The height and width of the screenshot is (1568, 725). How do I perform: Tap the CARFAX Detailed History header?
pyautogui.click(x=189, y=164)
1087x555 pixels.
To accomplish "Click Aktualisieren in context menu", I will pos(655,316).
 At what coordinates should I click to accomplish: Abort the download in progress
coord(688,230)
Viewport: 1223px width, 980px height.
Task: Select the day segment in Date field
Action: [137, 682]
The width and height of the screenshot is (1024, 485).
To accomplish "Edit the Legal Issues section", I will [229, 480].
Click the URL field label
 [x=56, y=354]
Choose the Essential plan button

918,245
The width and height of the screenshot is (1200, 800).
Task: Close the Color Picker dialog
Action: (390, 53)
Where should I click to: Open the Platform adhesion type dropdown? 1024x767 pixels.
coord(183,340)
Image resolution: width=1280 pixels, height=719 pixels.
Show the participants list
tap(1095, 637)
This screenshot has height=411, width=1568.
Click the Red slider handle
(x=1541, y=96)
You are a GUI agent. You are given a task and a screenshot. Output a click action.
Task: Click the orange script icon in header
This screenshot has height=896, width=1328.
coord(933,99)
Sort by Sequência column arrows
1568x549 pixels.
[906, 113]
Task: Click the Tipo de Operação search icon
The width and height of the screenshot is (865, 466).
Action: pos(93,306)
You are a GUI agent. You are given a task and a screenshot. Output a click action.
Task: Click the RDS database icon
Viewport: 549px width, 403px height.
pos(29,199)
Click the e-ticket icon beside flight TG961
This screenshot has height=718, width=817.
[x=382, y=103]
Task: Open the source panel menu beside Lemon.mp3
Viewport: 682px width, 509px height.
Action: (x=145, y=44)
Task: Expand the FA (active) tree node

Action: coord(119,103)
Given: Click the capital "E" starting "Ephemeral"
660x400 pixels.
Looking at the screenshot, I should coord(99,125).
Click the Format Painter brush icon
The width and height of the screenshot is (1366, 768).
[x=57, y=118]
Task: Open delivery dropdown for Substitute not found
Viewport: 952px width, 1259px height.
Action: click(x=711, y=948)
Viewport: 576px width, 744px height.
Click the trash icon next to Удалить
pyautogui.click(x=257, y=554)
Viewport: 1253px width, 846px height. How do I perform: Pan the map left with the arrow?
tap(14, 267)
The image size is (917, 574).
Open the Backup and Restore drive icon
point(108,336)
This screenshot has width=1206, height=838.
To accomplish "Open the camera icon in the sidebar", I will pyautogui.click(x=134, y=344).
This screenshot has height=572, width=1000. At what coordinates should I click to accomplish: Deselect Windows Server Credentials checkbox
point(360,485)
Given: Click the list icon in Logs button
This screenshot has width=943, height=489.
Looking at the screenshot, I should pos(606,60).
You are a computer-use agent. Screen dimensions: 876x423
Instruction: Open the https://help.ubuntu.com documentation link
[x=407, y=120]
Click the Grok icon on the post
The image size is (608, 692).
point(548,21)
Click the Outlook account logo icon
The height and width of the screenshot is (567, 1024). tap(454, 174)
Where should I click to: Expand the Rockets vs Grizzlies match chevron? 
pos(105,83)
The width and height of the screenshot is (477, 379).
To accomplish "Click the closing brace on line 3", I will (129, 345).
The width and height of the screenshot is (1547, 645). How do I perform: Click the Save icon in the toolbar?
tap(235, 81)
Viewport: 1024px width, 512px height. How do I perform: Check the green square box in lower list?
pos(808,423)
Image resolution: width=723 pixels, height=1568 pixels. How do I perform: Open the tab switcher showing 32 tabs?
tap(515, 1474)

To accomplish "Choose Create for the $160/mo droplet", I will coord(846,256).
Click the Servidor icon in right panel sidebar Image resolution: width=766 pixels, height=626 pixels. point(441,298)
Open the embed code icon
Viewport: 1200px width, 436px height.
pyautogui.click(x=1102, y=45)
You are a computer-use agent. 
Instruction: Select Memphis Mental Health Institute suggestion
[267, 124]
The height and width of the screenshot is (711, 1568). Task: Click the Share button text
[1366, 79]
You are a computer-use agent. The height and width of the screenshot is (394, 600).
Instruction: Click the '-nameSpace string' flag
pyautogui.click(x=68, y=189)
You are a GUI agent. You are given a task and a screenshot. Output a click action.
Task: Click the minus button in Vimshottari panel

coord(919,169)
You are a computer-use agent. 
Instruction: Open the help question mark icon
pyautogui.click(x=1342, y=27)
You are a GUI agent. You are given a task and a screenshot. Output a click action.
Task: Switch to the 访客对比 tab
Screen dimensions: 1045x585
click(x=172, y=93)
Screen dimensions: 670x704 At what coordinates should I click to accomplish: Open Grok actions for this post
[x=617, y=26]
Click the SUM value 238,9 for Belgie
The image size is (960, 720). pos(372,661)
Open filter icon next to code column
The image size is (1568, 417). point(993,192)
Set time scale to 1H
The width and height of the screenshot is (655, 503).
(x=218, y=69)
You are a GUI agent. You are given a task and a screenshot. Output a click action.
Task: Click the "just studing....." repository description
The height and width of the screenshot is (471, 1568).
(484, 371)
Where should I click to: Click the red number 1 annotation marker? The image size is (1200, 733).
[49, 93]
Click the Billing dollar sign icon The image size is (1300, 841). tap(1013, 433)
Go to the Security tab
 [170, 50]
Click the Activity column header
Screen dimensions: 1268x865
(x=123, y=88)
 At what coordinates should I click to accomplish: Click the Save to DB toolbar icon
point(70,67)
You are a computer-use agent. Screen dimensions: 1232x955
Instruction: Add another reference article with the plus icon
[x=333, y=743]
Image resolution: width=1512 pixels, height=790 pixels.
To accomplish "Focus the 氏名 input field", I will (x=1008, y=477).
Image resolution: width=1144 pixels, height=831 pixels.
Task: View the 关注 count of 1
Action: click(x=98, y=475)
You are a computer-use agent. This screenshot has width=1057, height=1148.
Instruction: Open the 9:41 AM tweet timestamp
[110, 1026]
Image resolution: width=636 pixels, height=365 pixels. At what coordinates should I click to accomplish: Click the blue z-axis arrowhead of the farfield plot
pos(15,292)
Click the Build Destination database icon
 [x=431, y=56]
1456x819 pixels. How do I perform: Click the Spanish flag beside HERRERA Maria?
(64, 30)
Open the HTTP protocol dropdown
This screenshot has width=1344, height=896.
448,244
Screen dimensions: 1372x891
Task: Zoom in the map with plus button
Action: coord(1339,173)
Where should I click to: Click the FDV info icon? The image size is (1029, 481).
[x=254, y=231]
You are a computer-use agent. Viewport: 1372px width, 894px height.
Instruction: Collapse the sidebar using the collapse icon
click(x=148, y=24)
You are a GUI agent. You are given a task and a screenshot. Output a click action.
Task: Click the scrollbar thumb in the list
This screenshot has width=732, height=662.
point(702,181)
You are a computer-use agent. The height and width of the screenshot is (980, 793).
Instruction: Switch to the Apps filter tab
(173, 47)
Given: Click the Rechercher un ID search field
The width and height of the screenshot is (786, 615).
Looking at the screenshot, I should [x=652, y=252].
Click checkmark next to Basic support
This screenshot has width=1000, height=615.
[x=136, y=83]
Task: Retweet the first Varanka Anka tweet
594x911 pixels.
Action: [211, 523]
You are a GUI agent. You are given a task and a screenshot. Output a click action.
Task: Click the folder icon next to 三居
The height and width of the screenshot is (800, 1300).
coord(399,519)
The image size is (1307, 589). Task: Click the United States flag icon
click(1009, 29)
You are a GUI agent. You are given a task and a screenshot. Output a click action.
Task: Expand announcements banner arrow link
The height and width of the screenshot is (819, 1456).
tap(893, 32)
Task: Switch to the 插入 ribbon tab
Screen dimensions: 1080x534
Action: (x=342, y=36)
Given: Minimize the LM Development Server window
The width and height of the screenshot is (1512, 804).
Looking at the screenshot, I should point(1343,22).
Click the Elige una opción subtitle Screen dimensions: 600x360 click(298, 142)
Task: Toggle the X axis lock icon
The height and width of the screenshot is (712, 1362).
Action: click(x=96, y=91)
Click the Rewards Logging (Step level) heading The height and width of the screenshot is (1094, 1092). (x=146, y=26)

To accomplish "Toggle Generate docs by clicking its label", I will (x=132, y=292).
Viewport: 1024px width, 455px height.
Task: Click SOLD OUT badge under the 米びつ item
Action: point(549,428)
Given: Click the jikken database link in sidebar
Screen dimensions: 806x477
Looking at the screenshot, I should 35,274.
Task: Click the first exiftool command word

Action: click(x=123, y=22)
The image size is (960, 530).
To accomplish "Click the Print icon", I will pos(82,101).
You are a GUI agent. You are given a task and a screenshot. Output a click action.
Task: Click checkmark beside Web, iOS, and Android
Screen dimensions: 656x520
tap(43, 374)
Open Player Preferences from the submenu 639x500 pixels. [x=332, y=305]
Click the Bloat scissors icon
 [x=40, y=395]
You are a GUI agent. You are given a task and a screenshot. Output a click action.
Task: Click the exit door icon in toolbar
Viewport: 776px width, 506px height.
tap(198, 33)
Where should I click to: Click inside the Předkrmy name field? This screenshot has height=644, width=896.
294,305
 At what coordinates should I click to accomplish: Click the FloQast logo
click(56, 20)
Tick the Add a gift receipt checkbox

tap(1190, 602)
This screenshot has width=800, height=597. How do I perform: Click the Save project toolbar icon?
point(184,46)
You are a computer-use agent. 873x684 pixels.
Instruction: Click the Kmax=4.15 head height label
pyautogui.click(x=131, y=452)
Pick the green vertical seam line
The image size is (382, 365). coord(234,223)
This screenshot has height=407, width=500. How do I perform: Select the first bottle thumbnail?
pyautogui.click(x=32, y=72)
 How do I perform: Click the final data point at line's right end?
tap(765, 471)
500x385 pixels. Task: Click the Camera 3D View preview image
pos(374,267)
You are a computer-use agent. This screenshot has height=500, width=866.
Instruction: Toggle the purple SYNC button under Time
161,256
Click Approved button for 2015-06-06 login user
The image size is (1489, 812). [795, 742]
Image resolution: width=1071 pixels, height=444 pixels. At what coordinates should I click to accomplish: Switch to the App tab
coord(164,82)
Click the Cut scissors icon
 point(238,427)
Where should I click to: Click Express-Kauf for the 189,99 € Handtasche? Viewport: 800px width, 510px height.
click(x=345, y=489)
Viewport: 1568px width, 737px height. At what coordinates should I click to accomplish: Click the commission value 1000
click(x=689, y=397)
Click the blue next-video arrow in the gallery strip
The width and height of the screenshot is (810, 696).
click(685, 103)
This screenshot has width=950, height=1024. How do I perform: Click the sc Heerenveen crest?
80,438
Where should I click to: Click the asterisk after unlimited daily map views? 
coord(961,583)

_WHAT THE TASK REQUIRES:_ In the listing above, find the line containing "Click the e-ticket icon beside flight TG961" and the line containing "Viewport: 576px width, 744px height.", then quote both, plus every line between them, exactly as written.

_EXPECTED OUTPUT:_
Click the e-ticket icon beside flight TG961
This screenshot has height=718, width=817.
[x=382, y=103]
Task: Open the source panel menu beside Lemon.mp3
Viewport: 682px width, 509px height.
Action: (x=145, y=44)
Task: Expand the FA (active) tree node

Action: coord(119,103)
Given: Click the capital "E" starting "Ephemeral"
660x400 pixels.
Looking at the screenshot, I should coord(99,125).
Click the Format Painter brush icon
The width and height of the screenshot is (1366, 768).
[x=57, y=118]
Task: Open delivery dropdown for Substitute not found
Viewport: 952px width, 1259px height.
Action: click(x=711, y=948)
Viewport: 576px width, 744px height.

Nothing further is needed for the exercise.